Die „OUI“-Kampagne: Einheit und Zukunftssicherung im Fokus
Auf der Seite der Befürworter der neuen Verfassung stehen zahlreiche führende Politiker, die sich für die Annahme des Verfassungsentwurfs starkmachen. Raymond Ndong Sima, Premierminister der Übergangsregierung und nationaler Koordinator der „OUI“-Kampagne, appellierte an die Bürger, die Verfassung zu unterstützen, um das Land auf eine stabile Grundlage zu stellen. „Diese Verfassung soll Regeln für ein geordnetes Miteinander schaffen, die unser Land dringend benötigt“, erklärte Ndong Sima in einer Rede in Mouila. Er betonte, dass diese Reform notwendig sei, um die Herausforderungen, die in den letzten Jahren zur Instabilität führten, zu überwinden.

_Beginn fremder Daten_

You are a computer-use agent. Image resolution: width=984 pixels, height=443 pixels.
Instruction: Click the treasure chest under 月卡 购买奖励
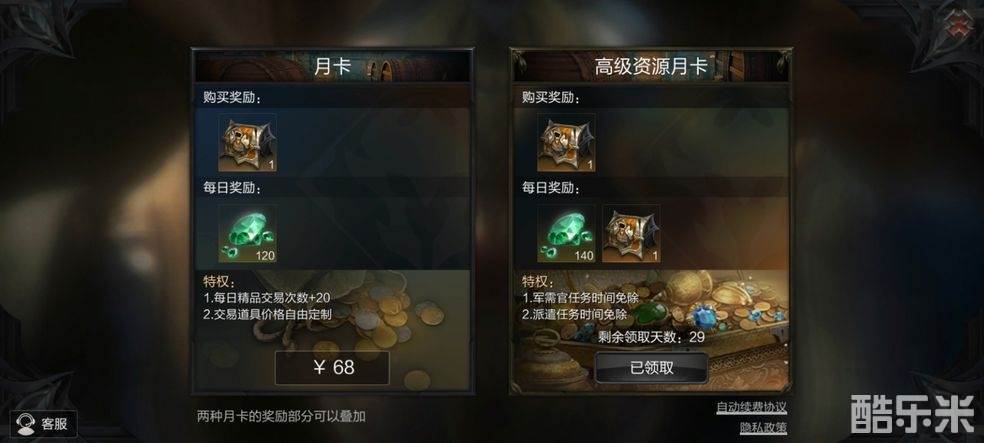pos(247,142)
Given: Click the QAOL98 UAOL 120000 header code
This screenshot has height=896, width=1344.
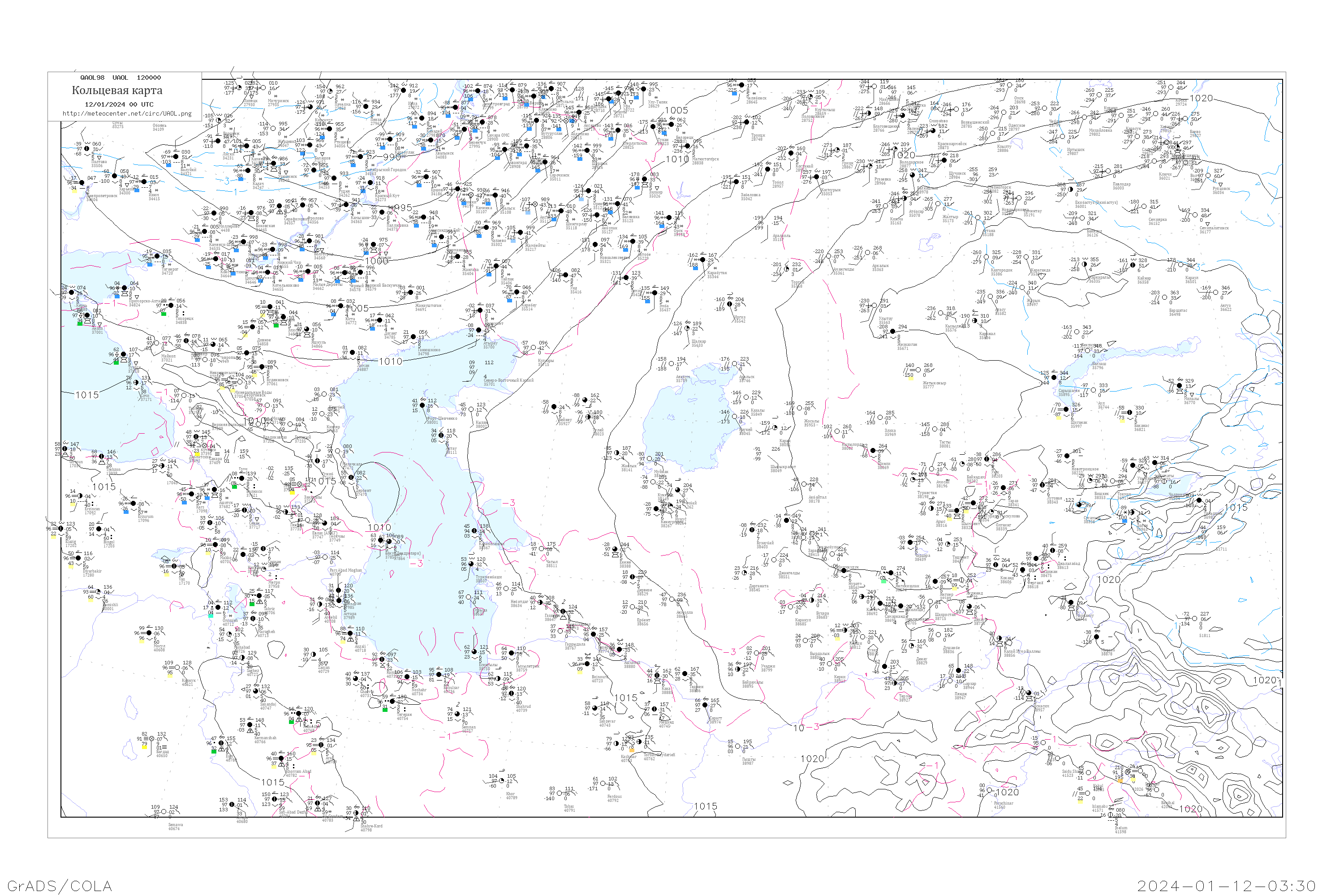Looking at the screenshot, I should click(120, 77).
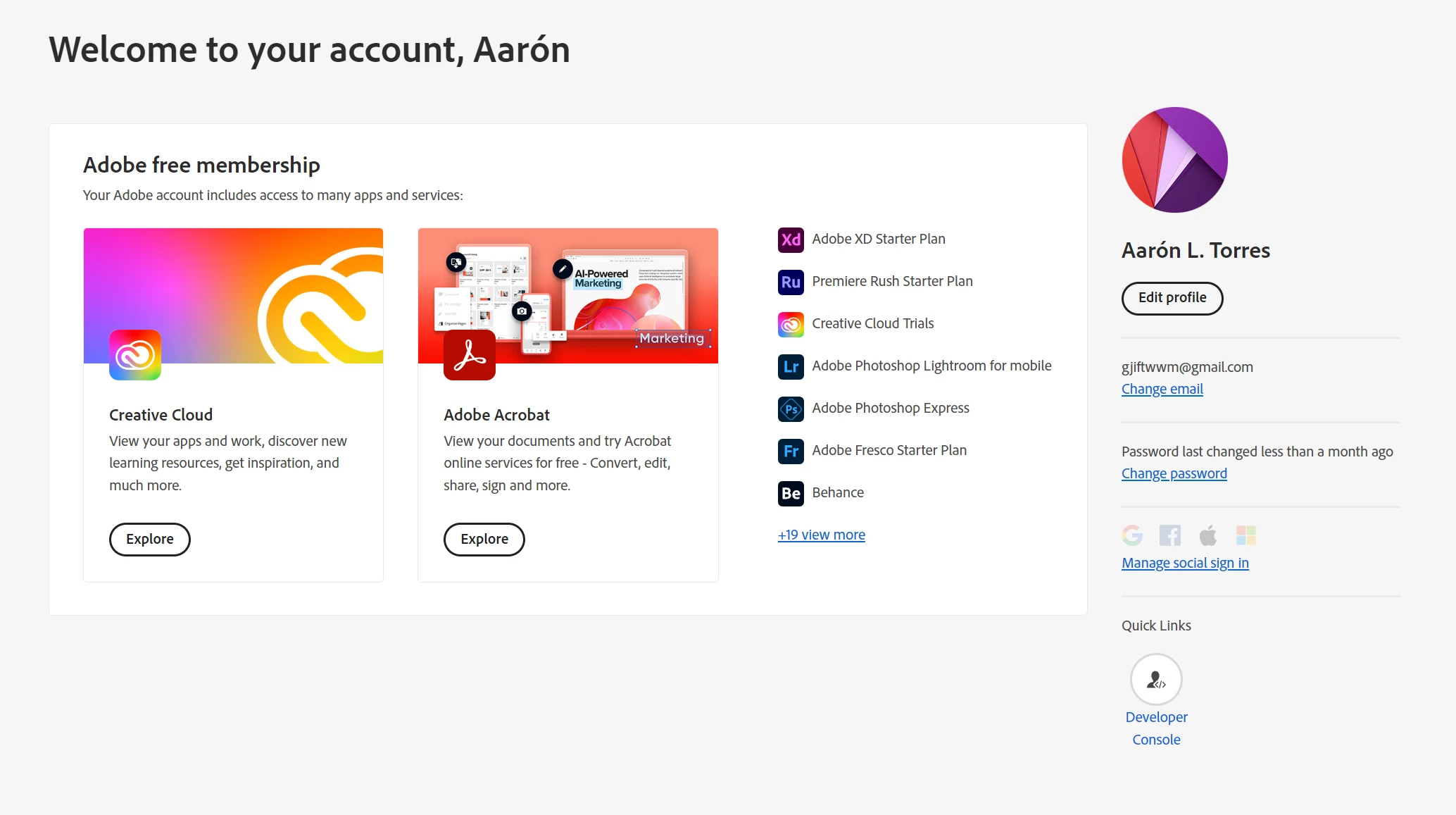Screen dimensions: 1456x815
Task: Click the Photoshop Express Ps icon
Action: (791, 409)
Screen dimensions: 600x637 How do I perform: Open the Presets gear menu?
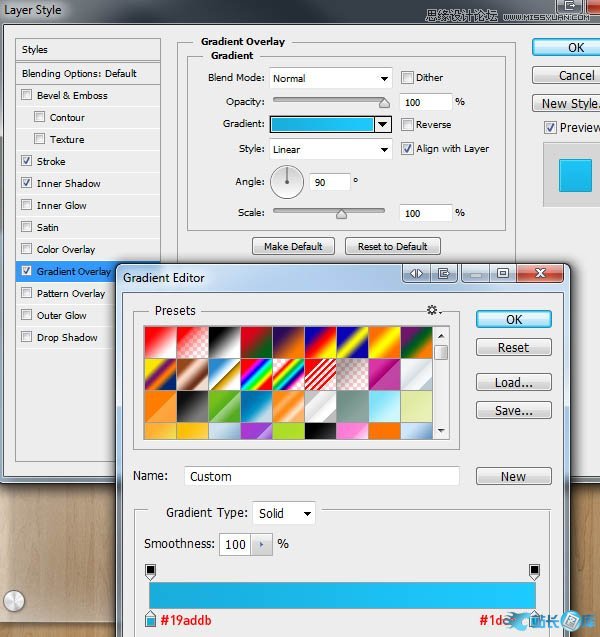(434, 311)
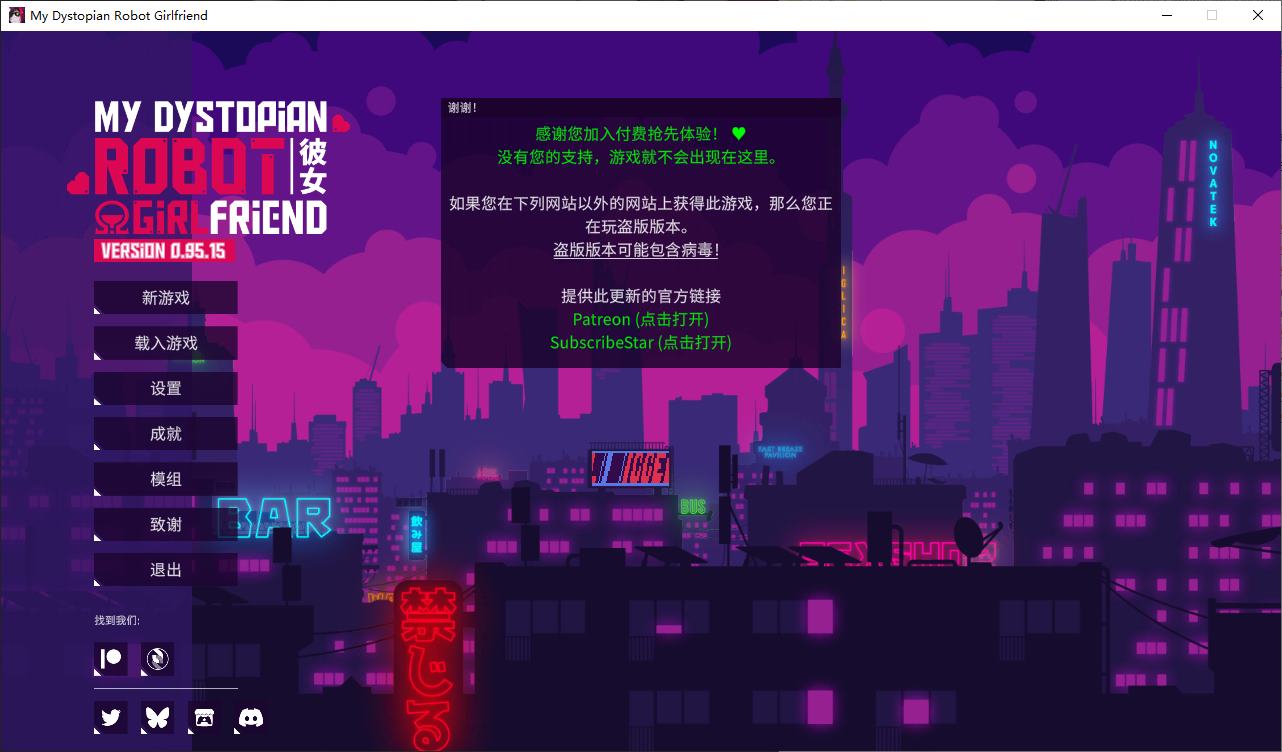The width and height of the screenshot is (1282, 752).
Task: Open 载入游戏 to load a save
Action: point(165,342)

Jean François Ndongou, Präsident der Nationalversammlung und Unterstützer des „OUI“, ergänzte: „Diese Verfassung gehört den Gabunern und ist ein Schritt in Richtung eines stabilen und geeinten Staates.“
Diese Haltung wird von weiteren führenden Politikern geteilt, darunter Guy Bertrand Mapangou, der Koordinator der „OUI“-Kampagne in der Region Ngounié. Mapangou rief die Wähler auf, ihre Differenzen beiseitezulegen und im Sinne einer gemeinsamen Zukunft zu stimmen: „Die Einheit ist unsere Stärke, und nur gemeinsam können wir eine stabile Zukunft aufbauen.“
Das Lager des „NON“: Kritischer Blick auf die Machtverteilung
Die Gegner des Verfassungsentwurfs, angeführt vom „Front du NON Objectif“, sehen die geplanten Verfassungsänderungen mit Sorge. Am 10. November hielt der „Front du NON Objectif“ eine Pressekonferenz ab, um seine Einwände ausführlich darzulegen. Jean Romain Moro Mbina, Sprecher des Bündnisses, erklärte: „Unser ‚NON‘ richtet sich objektiv gegen die Inhalte der Verfassung und nicht gegen parteipolitische Interessen oder persönliche Differenzen.“
Jean-Rémy Yama, Präsident des „Front du NON Objectif“ und Senator, erklärte in einer Erklärung: „Diese Verfassung gibt dem Präsidenten unverhältnismäßig viel Macht. Der Präsident könnte das Parlament auflösen und hat Einfluss auf die Ernennung von Richtern. Dadurch entsteht ein präsidentielles System, das die Gewaltenteilung gefährdet.“ Die Gegner argumentieren, dass ein solches System den Missbrauch von Macht fördern könnte und das politische Gleichgewicht in Gabun destabilisiert. „Für die Zukunft Gabuns sagen wir entschieden ‚Nein‘ zu einem Modell, das zu Machtkonzentration führen könnte“, betonte Yama.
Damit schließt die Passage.